→ **Input**
★ ★ ★

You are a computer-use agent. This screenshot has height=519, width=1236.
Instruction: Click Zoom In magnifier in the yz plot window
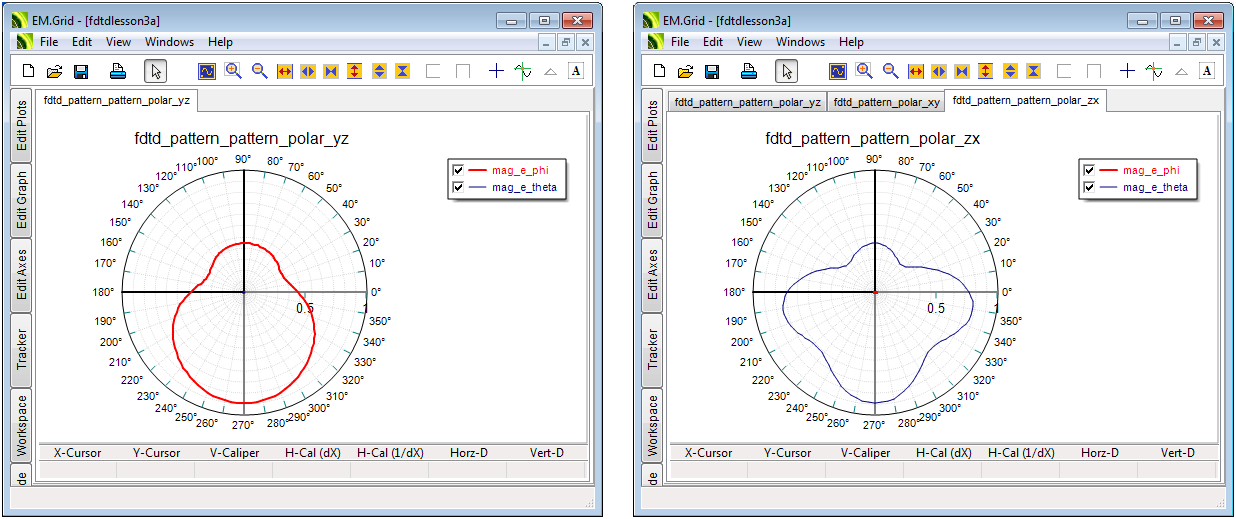coord(233,71)
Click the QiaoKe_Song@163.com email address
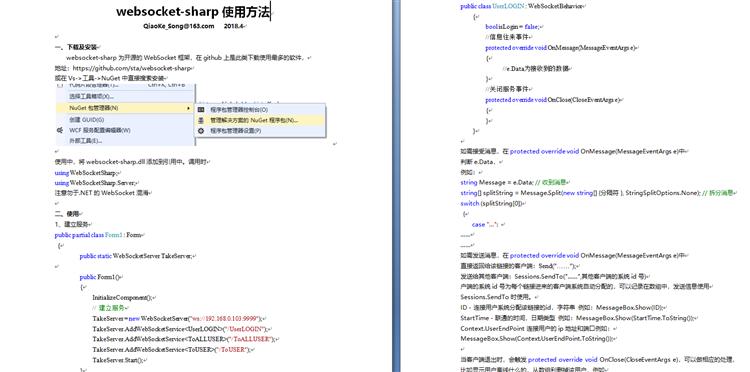 point(178,26)
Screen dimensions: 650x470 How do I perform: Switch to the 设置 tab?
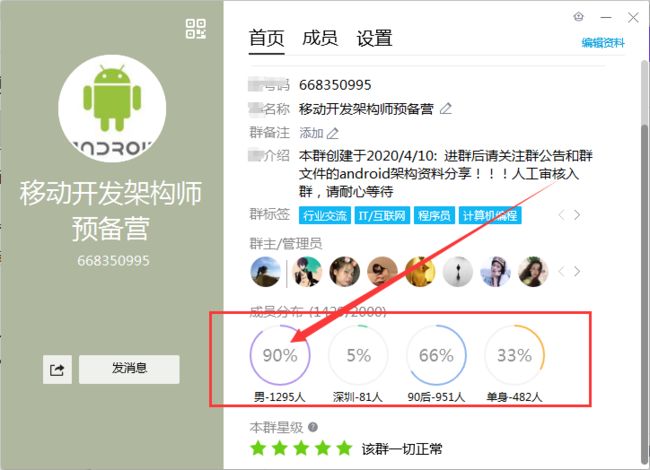click(374, 38)
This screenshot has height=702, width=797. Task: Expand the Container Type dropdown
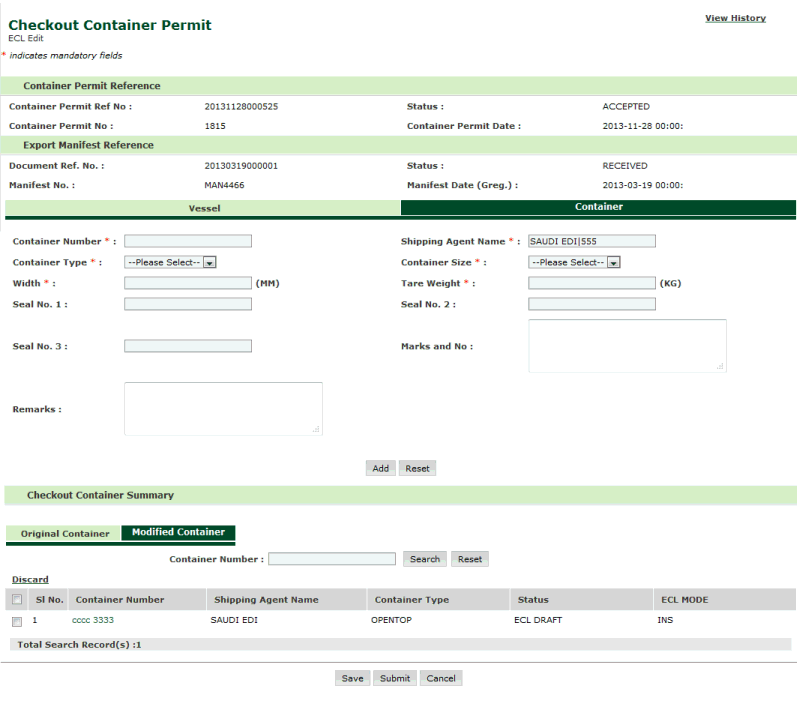tap(171, 262)
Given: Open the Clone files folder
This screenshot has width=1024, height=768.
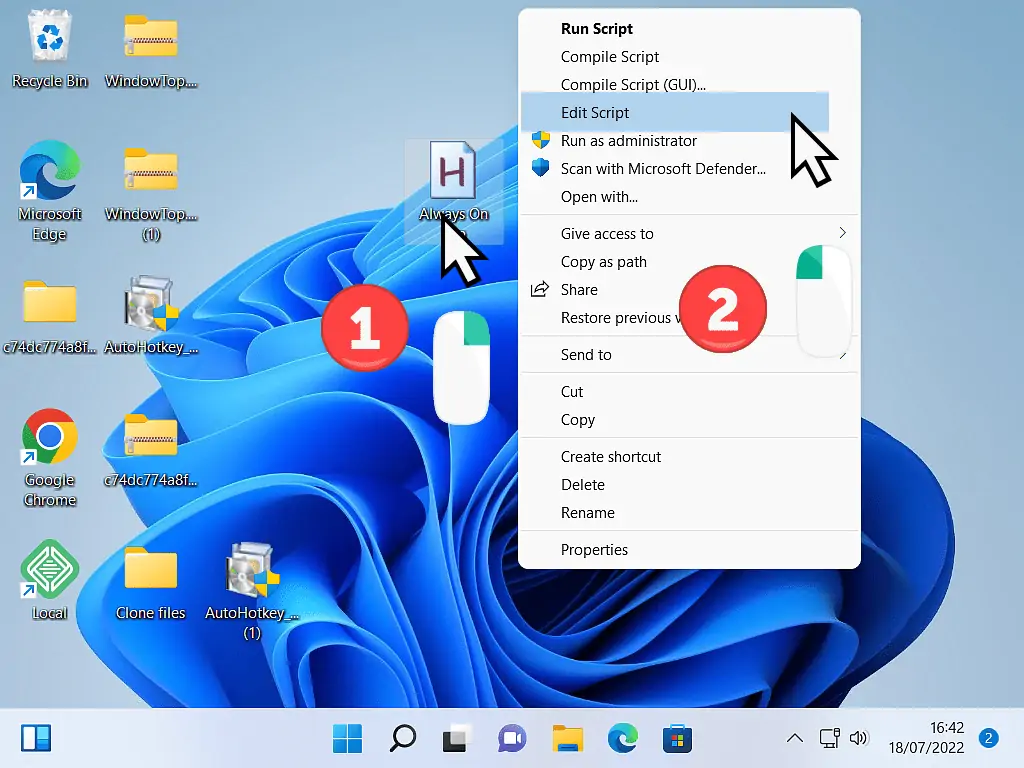Looking at the screenshot, I should click(x=150, y=569).

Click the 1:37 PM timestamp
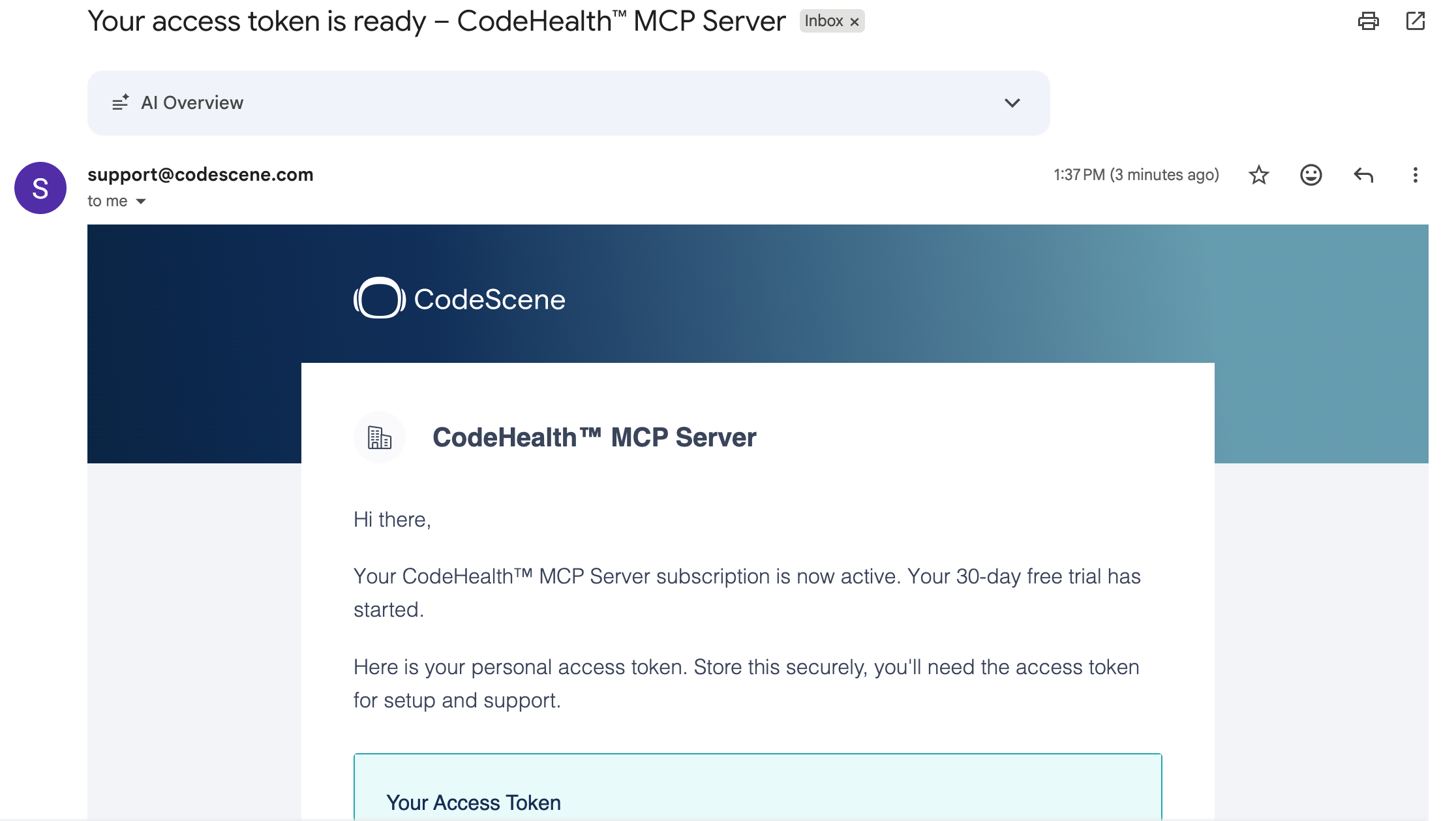click(x=1136, y=175)
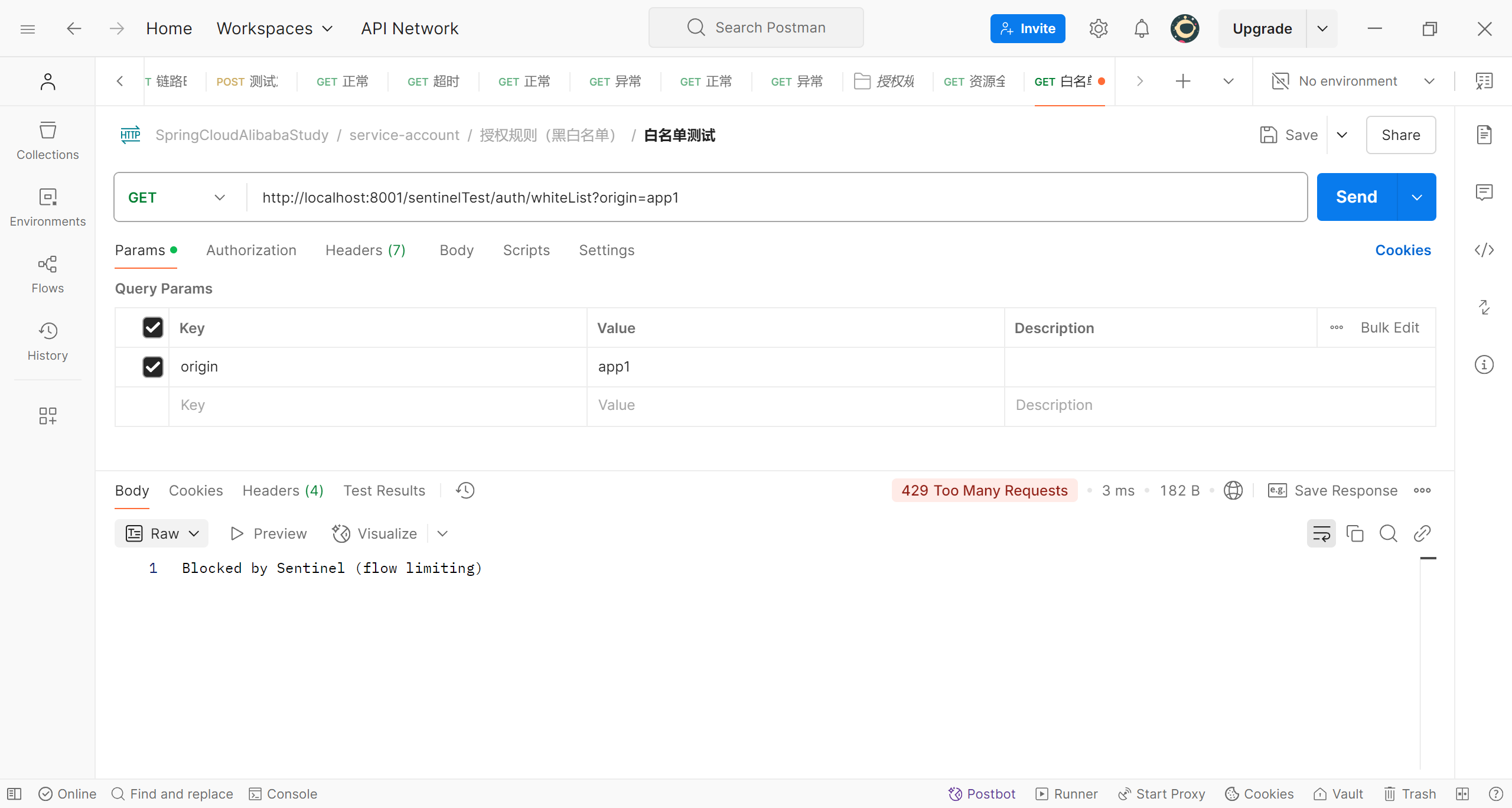Open the Postbot assistant

coord(982,794)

★ ★ ★

→ **Instructions for the task**
Could you rewrite every entry above with "dropdown" replaced by "drop-down list", change nothing else, and leave the pictures out?

→ **Right answer**
You are a computer-use agent. This screenshot has height=519, width=1236.
Instruction: Click Zoom In magnifier in the yz plot window
coord(233,71)
Click the QiaoKe_Song@163.com email address
 point(178,26)
Screen dimensions: 650x470 How do I perform: Switch to the 设置 tab?
click(374, 38)
This screenshot has height=702, width=797. Task: Expand the Container Type drop-down list
tap(171, 262)
Given: Open the Clone files folder
This screenshot has width=1024, height=768.
Looking at the screenshot, I should click(x=150, y=569).

Click the 1:37 PM timestamp
click(x=1136, y=175)
Open the Postbot assistant

coord(982,794)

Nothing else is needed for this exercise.